**EXERCISE AIM**. Set down each entry below exactly as it stands.

[Data entries]
-=-=-=-=-
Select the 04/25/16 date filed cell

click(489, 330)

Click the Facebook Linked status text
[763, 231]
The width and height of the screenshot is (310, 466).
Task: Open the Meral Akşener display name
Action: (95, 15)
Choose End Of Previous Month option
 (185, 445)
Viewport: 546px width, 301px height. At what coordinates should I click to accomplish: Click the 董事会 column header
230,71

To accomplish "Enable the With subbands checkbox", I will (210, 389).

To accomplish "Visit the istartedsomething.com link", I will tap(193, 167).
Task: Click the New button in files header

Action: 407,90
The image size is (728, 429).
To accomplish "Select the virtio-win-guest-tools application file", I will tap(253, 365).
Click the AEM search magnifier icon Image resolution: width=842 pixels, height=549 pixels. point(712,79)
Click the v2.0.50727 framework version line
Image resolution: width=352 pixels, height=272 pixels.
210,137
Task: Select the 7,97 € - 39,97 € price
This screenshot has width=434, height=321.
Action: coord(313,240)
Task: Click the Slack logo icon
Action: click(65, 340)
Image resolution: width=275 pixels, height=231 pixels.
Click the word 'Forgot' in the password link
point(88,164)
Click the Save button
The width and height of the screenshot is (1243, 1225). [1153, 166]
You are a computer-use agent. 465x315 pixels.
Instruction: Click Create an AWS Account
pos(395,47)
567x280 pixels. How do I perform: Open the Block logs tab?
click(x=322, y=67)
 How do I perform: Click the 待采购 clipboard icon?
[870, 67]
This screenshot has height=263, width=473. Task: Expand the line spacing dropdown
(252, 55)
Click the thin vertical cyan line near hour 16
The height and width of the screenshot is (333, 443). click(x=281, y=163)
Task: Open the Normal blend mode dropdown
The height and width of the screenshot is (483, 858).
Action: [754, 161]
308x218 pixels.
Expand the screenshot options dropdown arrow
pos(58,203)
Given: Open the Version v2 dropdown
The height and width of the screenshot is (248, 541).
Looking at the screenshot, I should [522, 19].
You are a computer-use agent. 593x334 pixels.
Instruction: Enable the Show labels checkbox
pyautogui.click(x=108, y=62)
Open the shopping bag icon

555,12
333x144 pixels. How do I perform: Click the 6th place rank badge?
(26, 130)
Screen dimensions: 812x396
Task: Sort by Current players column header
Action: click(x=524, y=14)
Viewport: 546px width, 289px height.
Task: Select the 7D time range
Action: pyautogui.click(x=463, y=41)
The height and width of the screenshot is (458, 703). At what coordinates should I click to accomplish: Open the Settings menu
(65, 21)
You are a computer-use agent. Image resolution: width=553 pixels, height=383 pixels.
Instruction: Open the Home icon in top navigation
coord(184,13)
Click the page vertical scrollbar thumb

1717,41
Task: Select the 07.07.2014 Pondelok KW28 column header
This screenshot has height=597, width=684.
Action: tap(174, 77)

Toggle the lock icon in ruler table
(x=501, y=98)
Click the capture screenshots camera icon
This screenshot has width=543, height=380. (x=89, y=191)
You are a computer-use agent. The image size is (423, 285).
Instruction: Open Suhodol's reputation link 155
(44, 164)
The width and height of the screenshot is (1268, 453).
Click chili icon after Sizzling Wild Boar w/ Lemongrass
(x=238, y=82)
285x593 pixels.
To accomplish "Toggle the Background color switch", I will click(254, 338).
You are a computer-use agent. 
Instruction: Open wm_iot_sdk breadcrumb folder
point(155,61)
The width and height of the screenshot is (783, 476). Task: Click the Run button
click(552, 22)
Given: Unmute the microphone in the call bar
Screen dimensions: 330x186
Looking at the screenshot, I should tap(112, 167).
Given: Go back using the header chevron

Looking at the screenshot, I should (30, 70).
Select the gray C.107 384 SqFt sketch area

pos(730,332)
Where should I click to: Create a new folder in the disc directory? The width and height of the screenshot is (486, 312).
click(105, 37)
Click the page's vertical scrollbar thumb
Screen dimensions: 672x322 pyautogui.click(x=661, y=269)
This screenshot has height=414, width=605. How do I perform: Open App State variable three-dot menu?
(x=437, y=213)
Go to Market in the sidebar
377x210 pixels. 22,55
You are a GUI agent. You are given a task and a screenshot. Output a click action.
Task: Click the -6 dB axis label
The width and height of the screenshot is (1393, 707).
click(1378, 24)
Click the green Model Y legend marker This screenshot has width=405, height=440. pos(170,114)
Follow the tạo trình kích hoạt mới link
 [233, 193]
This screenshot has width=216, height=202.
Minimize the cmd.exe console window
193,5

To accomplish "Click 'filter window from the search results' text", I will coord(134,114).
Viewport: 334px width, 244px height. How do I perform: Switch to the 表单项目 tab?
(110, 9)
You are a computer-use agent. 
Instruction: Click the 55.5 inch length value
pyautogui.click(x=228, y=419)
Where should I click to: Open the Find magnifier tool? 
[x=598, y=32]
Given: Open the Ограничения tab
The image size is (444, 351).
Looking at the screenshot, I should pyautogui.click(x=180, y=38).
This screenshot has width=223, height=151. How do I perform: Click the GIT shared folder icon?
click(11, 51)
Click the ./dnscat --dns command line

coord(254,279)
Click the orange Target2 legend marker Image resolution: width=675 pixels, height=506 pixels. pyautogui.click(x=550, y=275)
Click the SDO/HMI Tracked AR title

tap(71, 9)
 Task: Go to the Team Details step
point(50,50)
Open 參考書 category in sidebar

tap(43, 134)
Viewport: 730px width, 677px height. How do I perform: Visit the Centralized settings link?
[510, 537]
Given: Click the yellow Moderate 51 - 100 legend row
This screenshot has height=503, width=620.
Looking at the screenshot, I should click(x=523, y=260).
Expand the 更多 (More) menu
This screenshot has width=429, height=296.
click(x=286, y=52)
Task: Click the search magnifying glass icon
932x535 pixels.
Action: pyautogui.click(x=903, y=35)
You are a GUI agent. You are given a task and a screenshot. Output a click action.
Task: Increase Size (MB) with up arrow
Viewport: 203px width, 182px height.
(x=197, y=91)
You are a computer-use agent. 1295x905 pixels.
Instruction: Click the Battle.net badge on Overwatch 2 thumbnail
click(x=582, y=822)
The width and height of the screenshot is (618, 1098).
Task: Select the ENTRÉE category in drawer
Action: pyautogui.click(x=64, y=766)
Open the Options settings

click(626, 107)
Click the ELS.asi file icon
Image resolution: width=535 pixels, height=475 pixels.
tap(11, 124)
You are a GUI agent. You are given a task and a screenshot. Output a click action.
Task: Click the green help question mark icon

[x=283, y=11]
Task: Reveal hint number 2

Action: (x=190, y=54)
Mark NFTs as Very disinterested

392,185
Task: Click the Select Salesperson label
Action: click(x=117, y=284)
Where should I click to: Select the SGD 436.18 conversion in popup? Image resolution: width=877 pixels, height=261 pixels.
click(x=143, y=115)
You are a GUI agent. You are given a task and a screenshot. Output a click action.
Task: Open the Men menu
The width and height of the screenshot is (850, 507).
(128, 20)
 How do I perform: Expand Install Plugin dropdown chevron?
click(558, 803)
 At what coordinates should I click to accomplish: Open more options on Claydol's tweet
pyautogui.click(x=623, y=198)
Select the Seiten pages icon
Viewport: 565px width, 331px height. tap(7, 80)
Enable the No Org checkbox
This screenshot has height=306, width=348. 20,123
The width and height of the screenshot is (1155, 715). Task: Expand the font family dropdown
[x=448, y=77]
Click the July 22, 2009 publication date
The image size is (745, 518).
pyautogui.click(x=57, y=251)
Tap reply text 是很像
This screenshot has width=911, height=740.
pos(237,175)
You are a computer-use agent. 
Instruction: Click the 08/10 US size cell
-=-=-=-=-
**RESPONSE**.
Select the 04/25/16 date filed cell

click(489, 330)

Click the Facebook Linked status text
[763, 231]
The width and height of the screenshot is (310, 466).
Task: Open the Meral Akşener display name
Action: (95, 15)
Choose End Of Previous Month option
 (185, 445)
Viewport: 546px width, 301px height. At what coordinates should I click to accomplish: Click the 董事会 column header
230,71

To accomplish "Enable the With subbands checkbox", I will (210, 389).

To accomplish "Visit the istartedsomething.com link", I will tap(193, 167).
Task: Click the New button in files header

Action: 407,90
The image size is (728, 429).
To accomplish "Select the virtio-win-guest-tools application file", I will tap(253, 365).
Click the AEM search magnifier icon Image resolution: width=842 pixels, height=549 pixels. point(712,79)
Click the v2.0.50727 framework version line
Image resolution: width=352 pixels, height=272 pixels.
210,137
Task: Select the 7,97 € - 39,97 € price
This screenshot has width=434, height=321.
Action: coord(313,240)
Task: Click the Slack logo icon
Action: click(65, 340)
Image resolution: width=275 pixels, height=231 pixels.
Click the word 'Forgot' in the password link
point(88,164)
Click the Save button
The width and height of the screenshot is (1243, 1225). [1153, 166]
You are a computer-use agent. 465x315 pixels.
Instruction: Click Create an AWS Account
pos(395,47)
567x280 pixels. How do I perform: Open the Block logs tab?
click(x=322, y=67)
 How do I perform: Click the 待采购 clipboard icon?
[870, 67]
This screenshot has height=263, width=473. Task: Expand the line spacing dropdown
(252, 55)
Click the thin vertical cyan line near hour 16
The height and width of the screenshot is (333, 443). click(x=281, y=163)
Task: Open the Normal blend mode dropdown
The height and width of the screenshot is (483, 858).
Action: [754, 161]
308x218 pixels.
Expand the screenshot options dropdown arrow
pos(58,203)
Given: Open the Version v2 dropdown
The height and width of the screenshot is (248, 541).
Looking at the screenshot, I should [522, 19].
You are a computer-use agent. 593x334 pixels.
Instruction: Enable the Show labels checkbox
pyautogui.click(x=108, y=62)
Open the shopping bag icon

555,12
333x144 pixels. How do I perform: Click the 6th place rank badge?
(26, 130)
Screen dimensions: 812x396
Task: Sort by Current players column header
Action: click(x=524, y=14)
Viewport: 546px width, 289px height.
Task: Select the 7D time range
Action: pyautogui.click(x=463, y=41)
The height and width of the screenshot is (458, 703). At what coordinates should I click to accomplish: Open the Settings menu
(65, 21)
You are a computer-use agent. Image resolution: width=553 pixels, height=383 pixels.
Instruction: Open the Home icon in top navigation
coord(184,13)
Click the page vertical scrollbar thumb

1717,41
Task: Select the 07.07.2014 Pondelok KW28 column header
This screenshot has height=597, width=684.
Action: tap(174, 77)

Toggle the lock icon in ruler table
(x=501, y=98)
Click the capture screenshots camera icon
This screenshot has width=543, height=380. (x=89, y=191)
You are a computer-use agent. The image size is (423, 285).
Instruction: Open Suhodol's reputation link 155
(44, 164)
The width and height of the screenshot is (1268, 453).
Click chili icon after Sizzling Wild Boar w/ Lemongrass
(x=238, y=82)
285x593 pixels.
To accomplish "Toggle the Background color switch", I will click(254, 338).
You are a computer-use agent. 
Instruction: Open wm_iot_sdk breadcrumb folder
point(155,61)
The width and height of the screenshot is (783, 476). Task: Click the Run button
click(552, 22)
Given: Unmute the microphone in the call bar
Screen dimensions: 330x186
Looking at the screenshot, I should tap(112, 167).
Given: Go back using the header chevron

Looking at the screenshot, I should (30, 70).
Select the gray C.107 384 SqFt sketch area

pos(730,332)
Where should I click to: Create a new folder in the disc directory? The width and height of the screenshot is (486, 312).
click(105, 37)
Click the page's vertical scrollbar thumb
Screen dimensions: 672x322 pyautogui.click(x=661, y=269)
This screenshot has height=414, width=605. How do I perform: Open App State variable three-dot menu?
(x=437, y=213)
Go to Market in the sidebar
377x210 pixels. 22,55
You are a GUI agent. You are given a task and a screenshot. Output a click action.
Task: Click the -6 dB axis label
The width and height of the screenshot is (1393, 707).
click(1378, 24)
Click the green Model Y legend marker This screenshot has width=405, height=440. pos(170,114)
Follow the tạo trình kích hoạt mới link
 [233, 193]
This screenshot has width=216, height=202.
Minimize the cmd.exe console window
193,5

To accomplish "Click 'filter window from the search results' text", I will coord(134,114).
Viewport: 334px width, 244px height. How do I perform: Switch to the 表单项目 tab?
(110, 9)
You are a computer-use agent. 
Instruction: Click the 55.5 inch length value
pyautogui.click(x=228, y=419)
Where should I click to: Open the Find magnifier tool? 
[x=598, y=32]
Given: Open the Ограничения tab
The image size is (444, 351).
Looking at the screenshot, I should pyautogui.click(x=180, y=38).
This screenshot has width=223, height=151. How do I perform: Click the GIT shared folder icon?
click(11, 51)
Click the ./dnscat --dns command line

coord(254,279)
Click the orange Target2 legend marker Image resolution: width=675 pixels, height=506 pixels. pyautogui.click(x=550, y=275)
Click the SDO/HMI Tracked AR title

tap(71, 9)
 Task: Go to the Team Details step
point(50,50)
Open 參考書 category in sidebar

tap(43, 134)
Viewport: 730px width, 677px height. How do I perform: Visit the Centralized settings link?
[510, 537]
Given: Click the yellow Moderate 51 - 100 legend row
This screenshot has height=503, width=620.
Looking at the screenshot, I should click(x=523, y=260).
Expand the 更多 (More) menu
This screenshot has width=429, height=296.
click(x=286, y=52)
Task: Click the search magnifying glass icon
932x535 pixels.
Action: pyautogui.click(x=903, y=35)
You are a GUI agent. You are given a task and a screenshot. Output a click action.
Task: Increase Size (MB) with up arrow
Viewport: 203px width, 182px height.
(x=197, y=91)
You are a computer-use agent. 1295x905 pixels.
Instruction: Click the Battle.net badge on Overwatch 2 thumbnail
click(x=582, y=822)
The width and height of the screenshot is (618, 1098).
Task: Select the ENTRÉE category in drawer
Action: pyautogui.click(x=64, y=766)
Open the Options settings

click(626, 107)
Click the ELS.asi file icon
Image resolution: width=535 pixels, height=475 pixels.
tap(11, 124)
You are a GUI agent. You are given a task and a screenshot. Output a click action.
Task: Click the green help question mark icon

[x=283, y=11]
Task: Reveal hint number 2

Action: (x=190, y=54)
Mark NFTs as Very disinterested

392,185
Task: Click the Select Salesperson label
Action: click(x=117, y=284)
Where should I click to: Select the SGD 436.18 conversion in popup? Image resolution: width=877 pixels, height=261 pixels.
click(x=143, y=115)
You are a GUI agent. You are given a task and a screenshot. Output a click action.
Task: Open the Men menu
The width and height of the screenshot is (850, 507).
(128, 20)
 How do I perform: Expand Install Plugin dropdown chevron?
click(558, 803)
 At what coordinates should I click to accomplish: Open more options on Claydol's tweet
pyautogui.click(x=623, y=198)
Select the Seiten pages icon
Viewport: 565px width, 331px height. tap(7, 80)
Enable the No Org checkbox
This screenshot has height=306, width=348. 20,123
The width and height of the screenshot is (1155, 715). Task: Expand the font family dropdown
[x=448, y=77]
Click the July 22, 2009 publication date
The image size is (745, 518).
pyautogui.click(x=57, y=251)
Tap reply text 是很像
This screenshot has width=911, height=740.
pos(237,175)
You are a computer-use agent. 
Instruction: Click the 08/10 US size cell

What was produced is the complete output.